BEGIN Supplied data

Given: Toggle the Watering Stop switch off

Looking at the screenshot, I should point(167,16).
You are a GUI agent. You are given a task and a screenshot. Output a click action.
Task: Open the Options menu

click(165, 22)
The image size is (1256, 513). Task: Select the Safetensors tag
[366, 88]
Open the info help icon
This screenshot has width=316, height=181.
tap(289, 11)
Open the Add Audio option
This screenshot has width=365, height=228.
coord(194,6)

END Supplied data
BEGIN Supplied data

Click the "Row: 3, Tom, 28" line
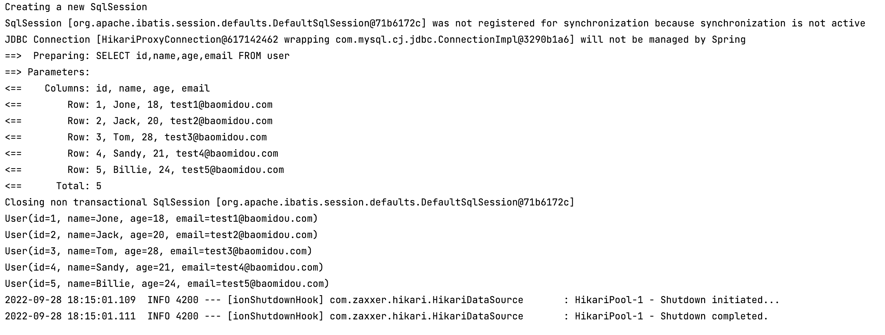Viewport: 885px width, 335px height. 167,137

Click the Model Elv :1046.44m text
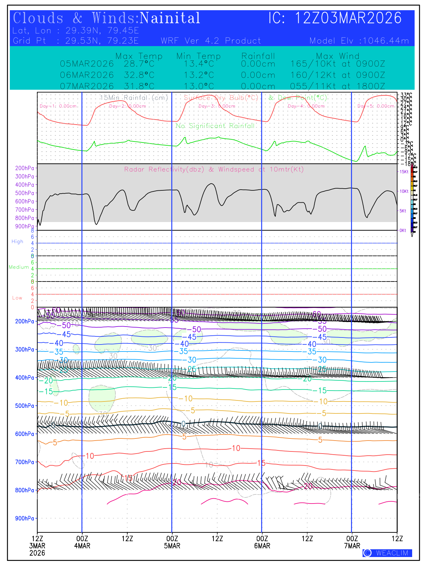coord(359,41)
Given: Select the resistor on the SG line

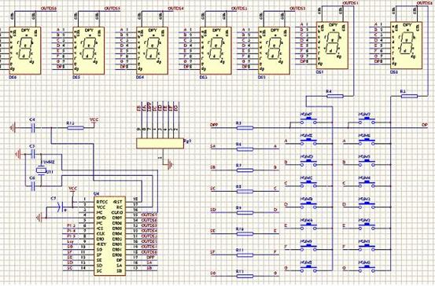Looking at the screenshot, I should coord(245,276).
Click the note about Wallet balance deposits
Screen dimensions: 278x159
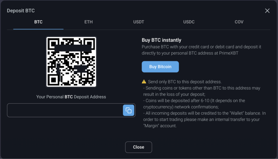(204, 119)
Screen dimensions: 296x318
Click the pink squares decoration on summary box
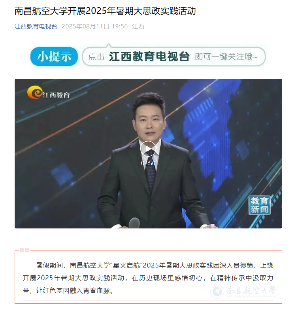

END Supplied data

# Task objective
Set down exactly the lines of the data above, beginning with the line that has "Screen dimensions: 296x318" and ending with the line that has "Click the pink", and no others.

# Answer section
Screen dimensions: 296x318
Click the pink squares decoration on summary box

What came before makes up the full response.